A calm, repeatable conversation framework that gets buy-in instead of slammed doors. Backed by what we've learned from thousands of KidsHalo families.

April 12, 2026 · 6 min read

The fight isn't actually about minutes

Most screen-time fights look like a debate about 30 more minutes of Roblox. They aren't. They're a debate about autonomy, fairness, and trust.

When you frame the conversation around minutes, you've already lost. Your child is comparing today to yesterday; you're comparing today to your idea of a healthy childhood. You'll never agree on the number.

A four-step weekly conversation

Run this every Sunday in under 10 minutes. It works because it gives your kid real input on a real budget — the same way adults negotiate their own time.

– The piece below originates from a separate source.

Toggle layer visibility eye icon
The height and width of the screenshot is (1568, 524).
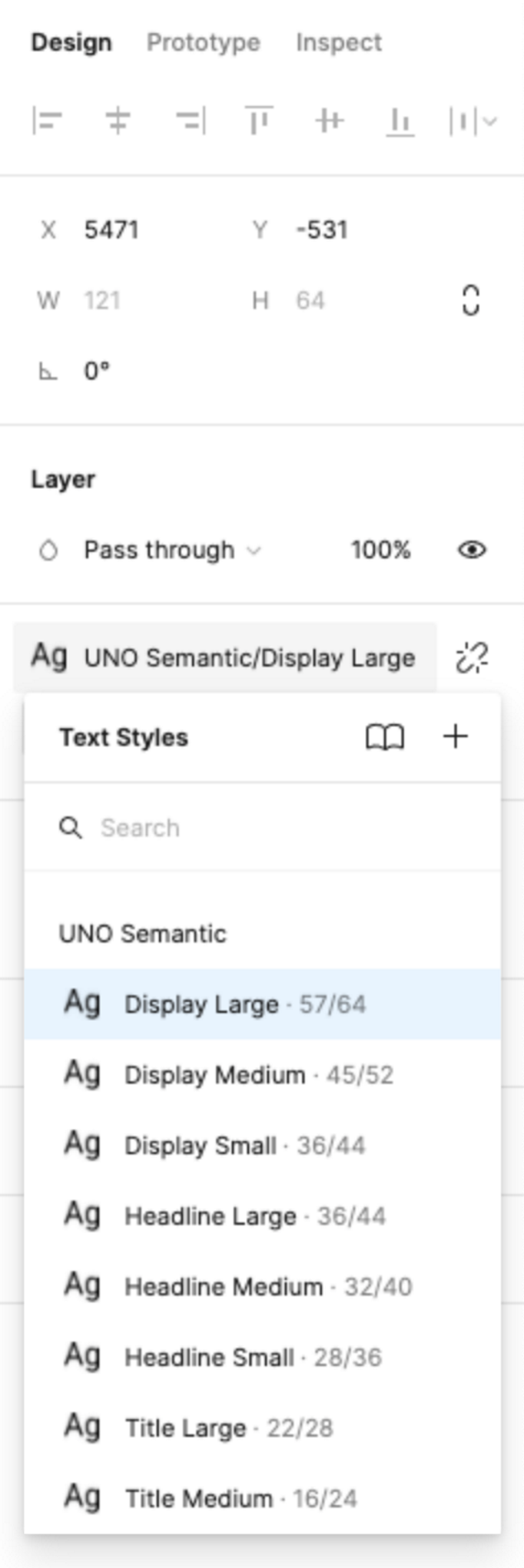click(472, 550)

  • Show last week's totals together (KidsHalo's weekly digest makes this trivial).
  • Ask: what did you enjoy? What felt like a waste?
  • Co-design next week's daily limit and one bedtime rule.
  • Lock it in. No re-negotiation mid-week unless something exceptional happens.

What to do when they break the rule

Don't add punishments. Subtract trust. Next Sunday's budget is smaller, and you tell them why. Predictable consequences feel fair; surprise punishments feel like betrayal.

FAQ

What age should this start?+

About 8. Below that, parents set the rule and explain it. From 8 onward, kids should be part of the design.

What if my partner disagrees?+

Have the conversation between the two of you first. KidsHalo's co-parent invite lets you both see the same dashboard so the numbers aren't disputed.